## What the task asks
Every entry must be transcribed exactly as written.

===== Data supplied

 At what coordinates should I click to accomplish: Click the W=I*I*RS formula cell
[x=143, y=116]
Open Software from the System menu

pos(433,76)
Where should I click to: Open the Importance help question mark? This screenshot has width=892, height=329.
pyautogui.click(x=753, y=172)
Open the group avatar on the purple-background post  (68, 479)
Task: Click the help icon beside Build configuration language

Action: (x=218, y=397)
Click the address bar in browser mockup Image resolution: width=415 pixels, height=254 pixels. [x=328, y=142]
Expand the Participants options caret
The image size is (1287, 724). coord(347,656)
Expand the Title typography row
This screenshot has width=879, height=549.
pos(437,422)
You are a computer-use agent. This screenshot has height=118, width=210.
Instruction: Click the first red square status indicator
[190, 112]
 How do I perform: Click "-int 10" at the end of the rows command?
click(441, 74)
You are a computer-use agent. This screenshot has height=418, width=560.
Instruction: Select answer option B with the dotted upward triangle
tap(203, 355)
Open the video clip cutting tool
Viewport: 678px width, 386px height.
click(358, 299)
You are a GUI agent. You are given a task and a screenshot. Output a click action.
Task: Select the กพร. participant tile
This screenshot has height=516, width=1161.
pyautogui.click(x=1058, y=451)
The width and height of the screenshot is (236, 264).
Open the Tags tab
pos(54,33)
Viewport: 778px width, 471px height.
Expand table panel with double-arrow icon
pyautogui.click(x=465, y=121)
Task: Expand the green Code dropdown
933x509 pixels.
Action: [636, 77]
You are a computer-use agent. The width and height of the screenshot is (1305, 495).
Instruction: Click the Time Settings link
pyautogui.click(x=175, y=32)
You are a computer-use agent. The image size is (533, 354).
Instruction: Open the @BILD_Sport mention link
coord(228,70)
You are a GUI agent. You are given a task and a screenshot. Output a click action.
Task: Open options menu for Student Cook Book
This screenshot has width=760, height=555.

==========

## Answer to this task
 At what coordinates should I click to accomplish: Click the W=I*I*RS formula cell
[x=143, y=116]
Open Software from the System menu

pos(433,76)
Where should I click to: Open the Importance help question mark? This screenshot has width=892, height=329.
pyautogui.click(x=753, y=172)
Open the group avatar on the purple-background post  (68, 479)
Task: Click the help icon beside Build configuration language

Action: (x=218, y=397)
Click the address bar in browser mockup Image resolution: width=415 pixels, height=254 pixels. [x=328, y=142]
Expand the Participants options caret
The image size is (1287, 724). coord(347,656)
Expand the Title typography row
This screenshot has width=879, height=549.
pos(437,422)
You are a computer-use agent. This screenshot has height=118, width=210.
Instruction: Click the first red square status indicator
[190, 112]
 How do I perform: Click "-int 10" at the end of the rows command?
click(441, 74)
You are a computer-use agent. This screenshot has height=418, width=560.
Instruction: Select answer option B with the dotted upward triangle
tap(203, 355)
Open the video clip cutting tool
Viewport: 678px width, 386px height.
click(358, 299)
You are a GUI agent. You are given a task and a screenshot. Output a click action.
Task: Select the กพร. participant tile
This screenshot has height=516, width=1161.
pyautogui.click(x=1058, y=451)
The width and height of the screenshot is (236, 264).
Open the Tags tab
pos(54,33)
Viewport: 778px width, 471px height.
Expand table panel with double-arrow icon
pyautogui.click(x=465, y=121)
Task: Expand the green Code dropdown
933x509 pixels.
Action: [636, 77]
You are a computer-use agent. The width and height of the screenshot is (1305, 495).
Instruction: Click the Time Settings link
pyautogui.click(x=175, y=32)
You are a computer-use agent. The image size is (533, 354).
Instruction: Open the @BILD_Sport mention link
coord(228,70)
You are a GUI agent. You are given a task and a screenshot. Output a click action.
Task: Open options menu for Student Cook Book
This screenshot has width=760, height=555.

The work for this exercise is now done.